### DOCUMENT EXTRACT

● ● ● ●

The first time you meet with Andrew Hipple, you might be surprised at what he’ll tell you.
The partner at Lane Hipple, an RIA in Moorestown, N.J., with roughly $150 million in assets under management, begins each relationship with clients and prospects being honest and vulnerable about his own journey with money. He’s one of a family of four and talks of how he grew up with family financial challenges. He still recalls watching how money concerns can shape one’s life and goals. “I’m driven by having watched my parents work very hard and selflessly give to provide for me and my siblings,” he told Capital Group. “I saw the financial stress and the toll that can take on a family.”
“I like to share my story,” he says, “So the client relationship starts with honesty and transparency.”
Seeing how his own story altered his financial goals and even choice of occupation, Hipple appreciates how advisors can serve clients better by knowing their narrative, too. That’s why after telling his own story to new clients, he learns more about theirs. Getting at it can be difficult, as many people put up barriers. But since joining Lane Hipple in 2011, Hipple has developed 20 questions — many of which are not about money — to ask all clients that have helped him unlock the emotions behind their goals.
Clients’ stories create their goals.
Hipple is on the forefront of new thinking among advisors who see that knowing clients’ values is increasingly important to build meaningful plans. Focus is shifting toward successfully meeting goals, such as retirement or spending less time at work, and away from cookie-cutter portfolios to control for stock and bond market volatility.

● ● ● ●

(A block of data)
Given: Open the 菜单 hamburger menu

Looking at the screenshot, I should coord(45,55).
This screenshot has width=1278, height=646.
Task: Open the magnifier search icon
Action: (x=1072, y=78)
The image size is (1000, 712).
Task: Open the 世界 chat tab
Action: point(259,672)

● ● ● ●

### SET PROBLEM 1
Answer these questions about the article on Andrew Hipple:
(a) Where is Lane Hipple based, and roughly how much in assets does it manage?
(b) In what year did Hipple join Lane Hipple?
(c) How many questions has Hipple developed to ask all clients?
### SET PROBLEM 2
Can you condense the paragraph of the Andrew Hipple article beginning "Seeing how his own story altered" into a short bulleted list that keeps its main facts?
### SET PROBLEM 3
Carry on the article about Andrew Hipple, picking up right after its last sentence.

### EXPECTED OUTPUT 1
(a) Moorestown, N.J., with roughly $150 million in assets under management.
(b) 2011.
(c) 20.

### EXPECTED OUTPUT 2
- Hipple's own story shaped his financial goals and his choice of occupation, so he values knowing clients' stories too.
- After sharing his story with new clients, he learns about theirs.
- This can be hard, since many people put up barriers.
- Since joining Lane Hipple in 2011, he has developed 20 questions, many not about money, that help him uncover the emotions behind clients' goals.

### EXPECTED OUTPUT 3
Getting to understand clients’ stories not only drives Hipple’s passion as an RIA but also the way he interacts with clients. Hipple joins other RIAs and academics who are looking at building stronger relationships with clients by changing the kinds of questions they ask.
Hipple’s magic 20 questions
Through years of testing to see what clients react best to, Hipple has developed a questionnaire that helps him connect. He shared with Capital Group the questions he asks clients:
Background and values:
1. Tell me a little about yourselves and your background. Where are you from?
2. How did you get into your present career?
3. When you are not working, how do you like to spend your time?
4. As you look back on your life, what role has money played in it?
5. What are some of the important things that have happened in your life that will help me put together a better plan for you?
6. What are some of the best financial decisions you have made?
7. What are some of the worst?
8. Have you worked with a financial advisor in the past, and if so what kind of experience did you have?
9. What does financial independence mean to you?
10. If money were not an issue, what would your ideal lifestyle be? Where would you live? Who would you surround yourself with?
11. What is something you are excited about right now?
12. On a scale of 1 to 10, do you feel you’re living your best life?
13. Are there areas of your life you would like to improve (check all that apply)?
14. What’s the number-one issue you’d like help with right now?
15. Are you more concerned about growing your assets or protecting what you already have?
16. How do you make financial decisions in your household?
17. What needs to happen over the next few years in order for you to feel our relationship has been successful?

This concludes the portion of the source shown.